From the entries below, gather each line containing the word "beside".

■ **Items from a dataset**
=======
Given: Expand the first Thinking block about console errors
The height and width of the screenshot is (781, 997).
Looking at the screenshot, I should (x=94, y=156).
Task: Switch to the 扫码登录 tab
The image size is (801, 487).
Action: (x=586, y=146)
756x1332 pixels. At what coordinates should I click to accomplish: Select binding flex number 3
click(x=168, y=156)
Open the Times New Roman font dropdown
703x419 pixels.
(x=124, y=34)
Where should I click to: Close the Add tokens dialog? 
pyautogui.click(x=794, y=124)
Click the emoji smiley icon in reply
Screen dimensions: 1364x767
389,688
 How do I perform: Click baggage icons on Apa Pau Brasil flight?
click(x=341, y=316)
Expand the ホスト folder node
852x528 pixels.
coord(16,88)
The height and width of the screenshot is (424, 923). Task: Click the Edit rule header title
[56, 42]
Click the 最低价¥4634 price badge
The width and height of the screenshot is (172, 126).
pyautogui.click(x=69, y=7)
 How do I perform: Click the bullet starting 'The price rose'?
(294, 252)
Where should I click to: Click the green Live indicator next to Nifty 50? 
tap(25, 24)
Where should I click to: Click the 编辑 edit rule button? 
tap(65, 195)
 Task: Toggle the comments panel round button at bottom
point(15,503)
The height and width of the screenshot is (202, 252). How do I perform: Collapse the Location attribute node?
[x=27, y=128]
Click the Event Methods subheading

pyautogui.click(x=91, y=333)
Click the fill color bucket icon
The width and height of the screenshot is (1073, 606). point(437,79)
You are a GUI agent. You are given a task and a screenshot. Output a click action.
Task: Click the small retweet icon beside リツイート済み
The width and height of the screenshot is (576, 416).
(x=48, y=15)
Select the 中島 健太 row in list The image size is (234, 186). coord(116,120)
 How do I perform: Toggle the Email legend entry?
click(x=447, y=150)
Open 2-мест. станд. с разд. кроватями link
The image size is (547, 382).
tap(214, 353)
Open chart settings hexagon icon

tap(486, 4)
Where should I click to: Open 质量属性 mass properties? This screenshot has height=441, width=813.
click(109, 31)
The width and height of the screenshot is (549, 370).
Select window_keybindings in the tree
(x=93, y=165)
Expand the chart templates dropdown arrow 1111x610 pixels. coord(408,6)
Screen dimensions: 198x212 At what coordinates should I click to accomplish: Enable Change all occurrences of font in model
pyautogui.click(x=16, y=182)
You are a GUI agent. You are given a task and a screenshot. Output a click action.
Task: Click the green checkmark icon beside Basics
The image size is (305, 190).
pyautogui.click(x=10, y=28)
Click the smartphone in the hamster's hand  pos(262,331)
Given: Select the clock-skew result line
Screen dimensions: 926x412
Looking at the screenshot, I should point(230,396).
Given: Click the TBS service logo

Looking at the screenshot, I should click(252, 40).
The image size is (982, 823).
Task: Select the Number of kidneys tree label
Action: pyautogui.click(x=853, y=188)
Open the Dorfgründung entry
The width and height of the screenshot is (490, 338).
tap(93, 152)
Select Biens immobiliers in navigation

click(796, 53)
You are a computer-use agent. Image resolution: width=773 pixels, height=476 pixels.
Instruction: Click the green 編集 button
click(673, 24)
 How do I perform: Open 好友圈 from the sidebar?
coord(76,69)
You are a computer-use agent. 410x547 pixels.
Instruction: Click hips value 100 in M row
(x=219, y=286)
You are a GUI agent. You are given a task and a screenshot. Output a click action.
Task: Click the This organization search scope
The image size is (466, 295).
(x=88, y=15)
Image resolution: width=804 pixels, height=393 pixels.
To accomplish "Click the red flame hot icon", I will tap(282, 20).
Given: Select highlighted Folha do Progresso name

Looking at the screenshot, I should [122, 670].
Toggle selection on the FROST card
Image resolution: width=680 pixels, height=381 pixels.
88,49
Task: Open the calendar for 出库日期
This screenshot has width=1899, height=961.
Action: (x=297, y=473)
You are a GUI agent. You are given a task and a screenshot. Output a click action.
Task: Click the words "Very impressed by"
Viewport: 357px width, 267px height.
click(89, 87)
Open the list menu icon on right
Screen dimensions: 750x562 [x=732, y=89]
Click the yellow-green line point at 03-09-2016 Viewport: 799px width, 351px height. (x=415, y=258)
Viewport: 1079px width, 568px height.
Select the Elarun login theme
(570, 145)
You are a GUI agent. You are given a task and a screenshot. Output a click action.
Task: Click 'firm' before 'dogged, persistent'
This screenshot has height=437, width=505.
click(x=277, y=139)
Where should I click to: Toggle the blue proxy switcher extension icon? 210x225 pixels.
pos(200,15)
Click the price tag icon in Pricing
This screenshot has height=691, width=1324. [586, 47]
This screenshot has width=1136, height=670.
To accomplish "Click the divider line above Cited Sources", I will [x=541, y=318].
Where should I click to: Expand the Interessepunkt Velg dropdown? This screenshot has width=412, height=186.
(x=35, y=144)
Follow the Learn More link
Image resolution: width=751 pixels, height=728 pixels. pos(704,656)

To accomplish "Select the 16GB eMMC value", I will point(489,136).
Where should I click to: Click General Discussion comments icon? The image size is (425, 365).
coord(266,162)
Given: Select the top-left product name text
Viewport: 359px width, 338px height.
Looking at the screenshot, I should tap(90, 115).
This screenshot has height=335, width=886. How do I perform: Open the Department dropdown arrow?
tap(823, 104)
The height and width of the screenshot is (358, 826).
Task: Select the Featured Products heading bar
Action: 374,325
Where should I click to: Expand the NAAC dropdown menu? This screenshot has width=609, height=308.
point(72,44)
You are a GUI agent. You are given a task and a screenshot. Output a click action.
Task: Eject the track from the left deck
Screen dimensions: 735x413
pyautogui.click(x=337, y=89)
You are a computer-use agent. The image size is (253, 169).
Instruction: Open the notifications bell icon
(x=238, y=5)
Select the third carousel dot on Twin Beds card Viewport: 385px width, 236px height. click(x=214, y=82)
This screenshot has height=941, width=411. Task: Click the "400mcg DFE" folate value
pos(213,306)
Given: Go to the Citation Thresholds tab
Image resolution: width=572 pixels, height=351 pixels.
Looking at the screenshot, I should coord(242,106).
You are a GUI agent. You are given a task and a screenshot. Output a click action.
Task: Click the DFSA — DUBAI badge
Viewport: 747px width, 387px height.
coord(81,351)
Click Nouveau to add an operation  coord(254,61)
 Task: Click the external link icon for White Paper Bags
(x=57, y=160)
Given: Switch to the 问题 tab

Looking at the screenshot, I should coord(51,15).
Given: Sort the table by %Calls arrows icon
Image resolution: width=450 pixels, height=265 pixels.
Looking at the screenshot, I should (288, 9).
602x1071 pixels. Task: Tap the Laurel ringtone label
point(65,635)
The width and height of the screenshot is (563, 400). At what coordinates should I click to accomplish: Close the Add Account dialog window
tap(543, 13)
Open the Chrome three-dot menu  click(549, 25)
=======
■ **Answer box**
Task: Click the small retweet icon beside リツイート済み
Task: Click the green checkmark icon beside Basics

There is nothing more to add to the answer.